Mit Sturmhaube und Brecheisen, wie auf diesem nachgestellten Foto, sind die Täter bei einem ihrer Einbrüche vorgegangen. Um keine Fußspuren zu hinterlassen, hatten sie sich Strümpfe über die Schuhe gezogen. Geschnappt wurden sie trotzdem. © Robert Schlesinger/dpa

Klipphausen/Dresden. Das muss ein Schock für die Klipphausener Familie gewesen sein, als sie an jenem Novembertag vorigen Jahres nach Hause kam. An ihrem Eigenheim war eine Fensterscheibe engeschlagen worden. Sämtliche Schränke wurden geöffnet und durchwühlt. Die Einbrecher ließen mitgehen, was nicht niet- und nagelfest war und was sie irgendwie zu Geld machen konnten. 

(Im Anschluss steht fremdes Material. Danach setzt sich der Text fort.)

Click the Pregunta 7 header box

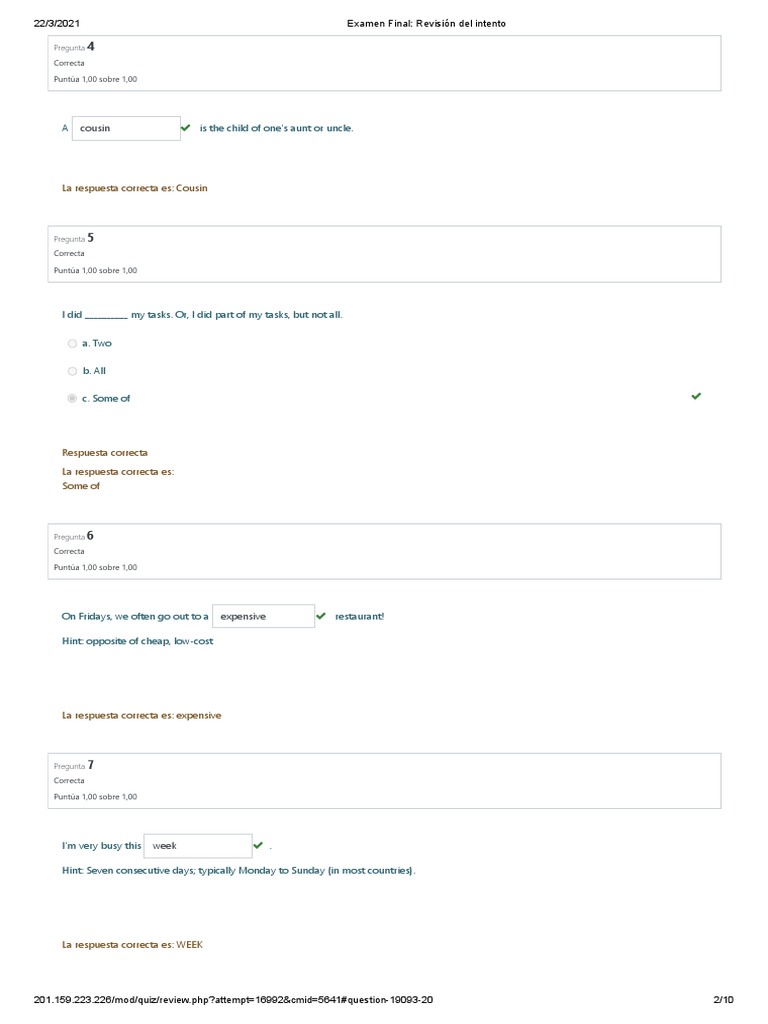384,780
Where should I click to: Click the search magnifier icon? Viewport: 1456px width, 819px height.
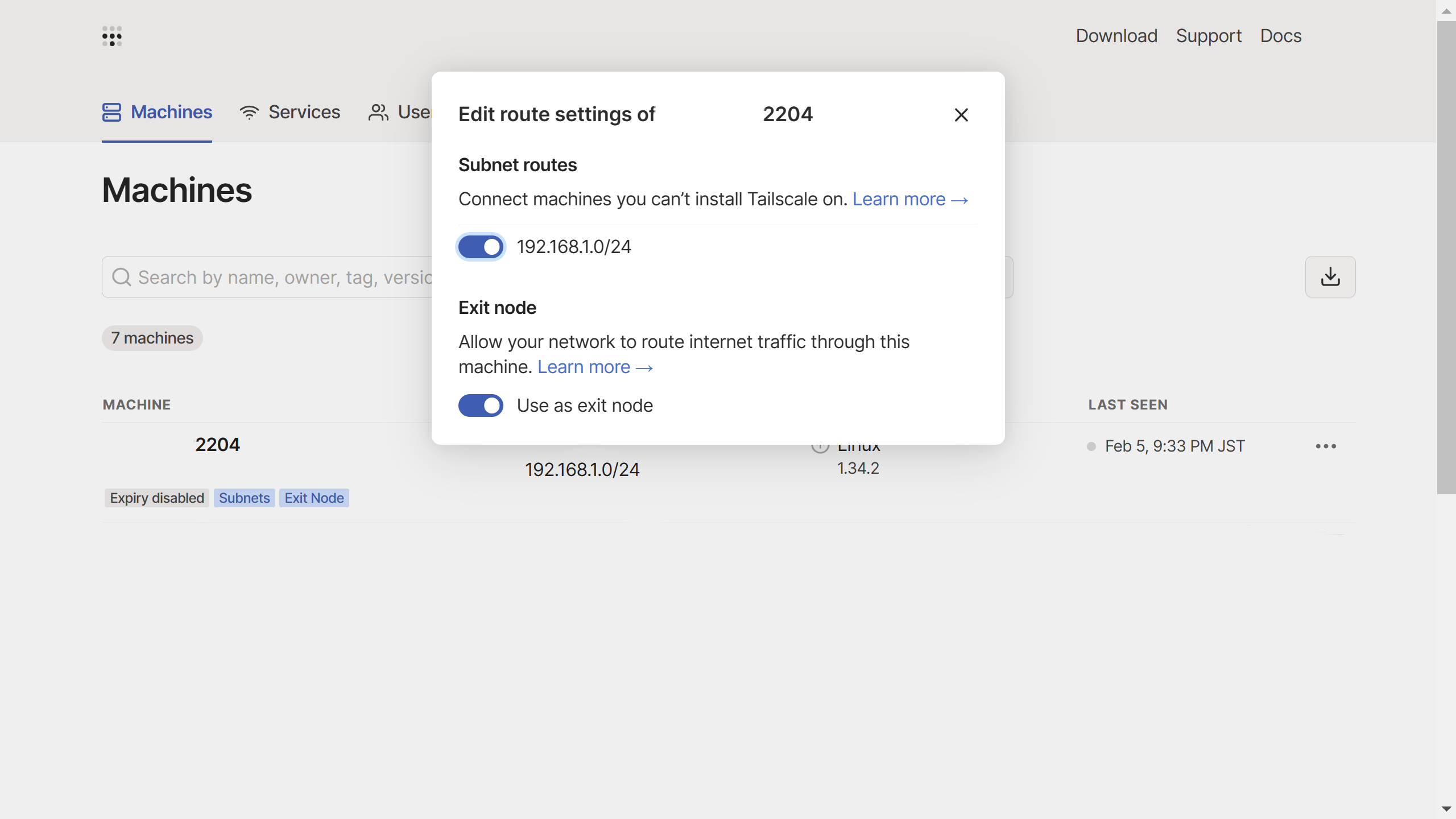(x=121, y=277)
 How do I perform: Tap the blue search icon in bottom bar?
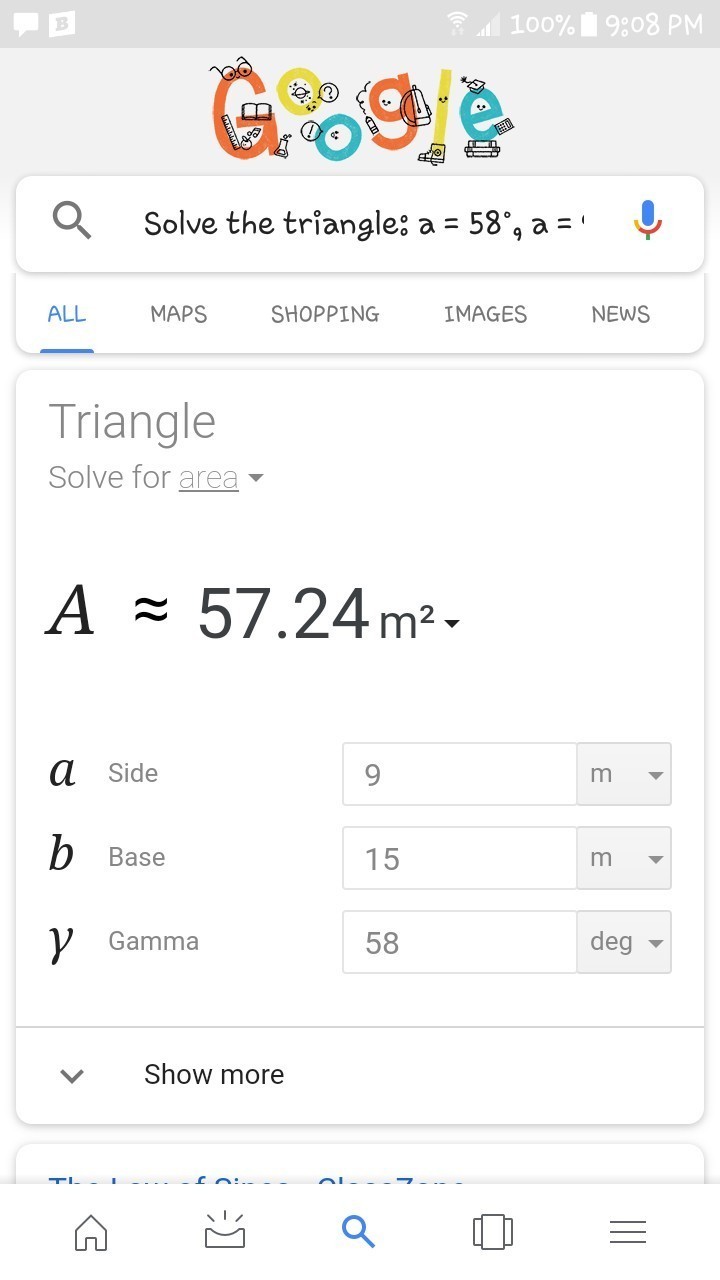(x=358, y=1232)
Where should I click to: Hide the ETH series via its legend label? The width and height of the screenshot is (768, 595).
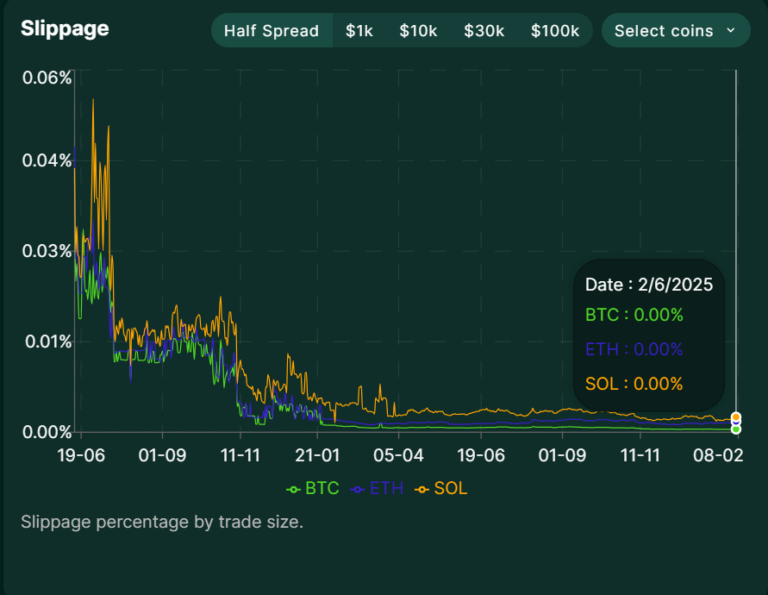tap(385, 489)
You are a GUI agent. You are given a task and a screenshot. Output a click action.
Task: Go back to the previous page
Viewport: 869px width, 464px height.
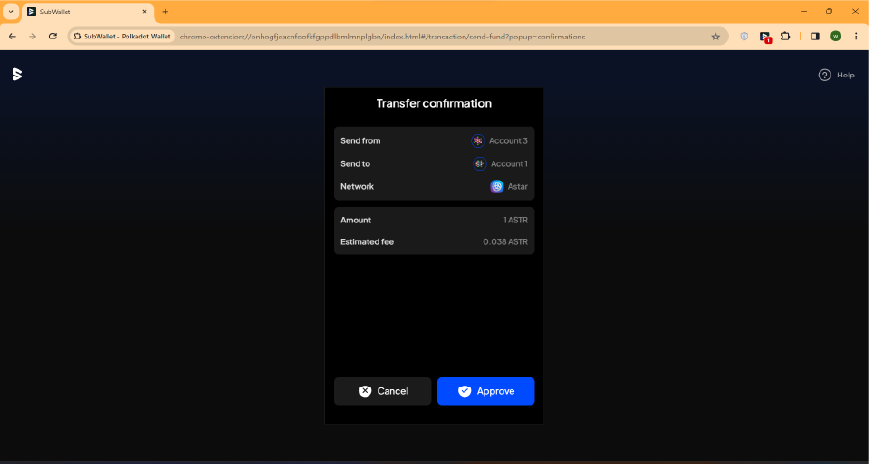12,36
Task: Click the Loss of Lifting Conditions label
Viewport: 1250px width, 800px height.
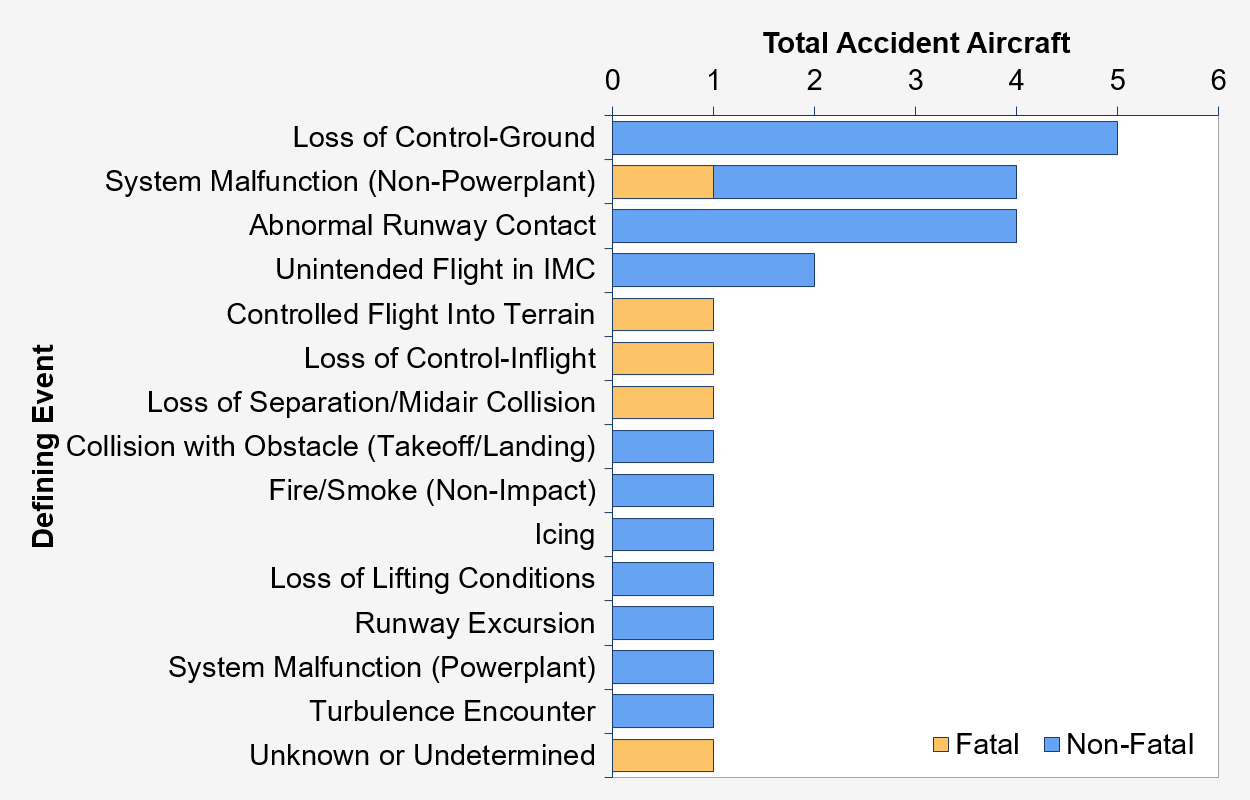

Elfenbeinschmuck, ein Fernglas, eine Kassette mit abgelaufenen Ausweisen und drei Sparbüchern mit einem Guthaben von rund 1.600 Euro, eine Geldbörse mit einigen Dollarnoten, Silberschmuck, ein Schlüsselbund, auch mit Autoschlüsseln, und ein Glas mit etwa 50 Münzen von 50 Cent bis zwei Euro. Außerdem hinterließen die Täter einen Sachschaden von rund 800 Euro.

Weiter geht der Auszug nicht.